The action plan has not been notified as yet. Two urea units have recently suspended production for want of the policy announcement. The country is thus set to forgo an estimated urea production of 2 million tonnes in 2014-15. This is in addition to 700,000 tonnes of urea output loss due to closure of three naphtha-based plants. Add to this production loss of another 700,000 tonnes of urea due to partial operation of yet another plant due to inadequate supply of gas. 
In addition to this, one plant, which converted from naphtha to gas, is lying closed for almost one year due to high price of imported gas. An upcoming greenfield urea plant faces uncertain future due to anticipated delay in supply of requisite volume of coal bed methane (CBM). It has thus applied for permission for partial use of naphtha, which the Government is unlikely to allow.

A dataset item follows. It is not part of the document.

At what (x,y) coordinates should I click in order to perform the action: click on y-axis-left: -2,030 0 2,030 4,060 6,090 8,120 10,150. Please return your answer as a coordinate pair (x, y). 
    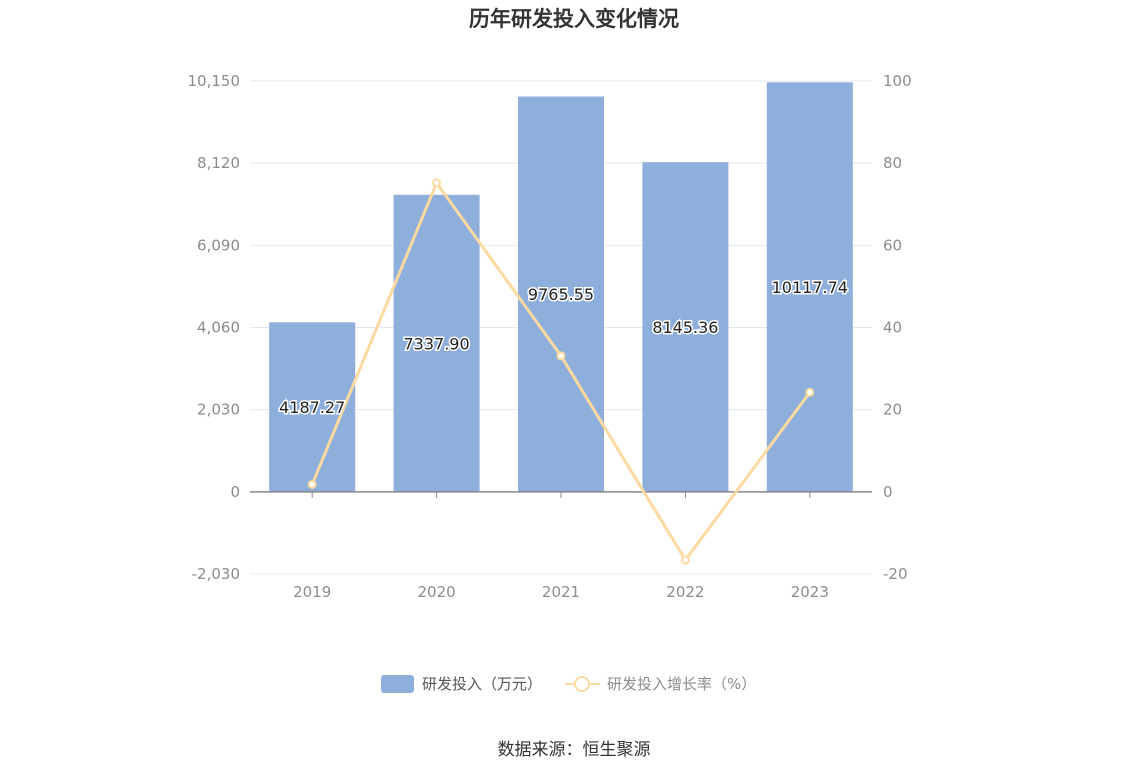
    Looking at the image, I should click on (214, 328).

The Government does not have to worry about plant closures and job losses as it can ramp up urea imports as was done by UPA during the last few years. 
The problem of gas shortage is of the Government’s own making. It is a reflection of huge regulatory and policy mess-up on the exploration and production front. The ABCD story is similar across other natural resources – hydel power, coal, iron ore and bauxite. The three minerals are being imported even though the country has massive reserves. 
Except for the Supreme Court-mandated auction of coal blocks, Modi Government has not yet put in place a ‘ROAD’ vision to clear ABCD mess in the mining sector, which is the building block for manufacturing sector. 
ABCD malaise exists elsewhere too. Despite all the noise about expediting multiple environmental clearances, Modi Government has not issued a single environmental clearance to 551 applicants that submitted their documents after 4th July 2014! And it has issued permission to undertake environment impact studies on only a dozen projects (1st stage nod) out of 820 proposals submitted since 4th July.
The situation is worse in the case of forest clearances (FCs), whereas official information about wildlife clearances and genetic engineering approvals is not available in public domain. Of the 817 FC applications including many for permission to acquire a few square metres of forest land filed after 15th July, only two have been granted first-stage approval!
The message here is that Modi Government is not geared to handle a deluge of project proposals to transform ‘Make in India’ slogan into a reality. 
If this situation persists, the citizens are bound to give credence to jibes that have lately hit headlines in newspapers.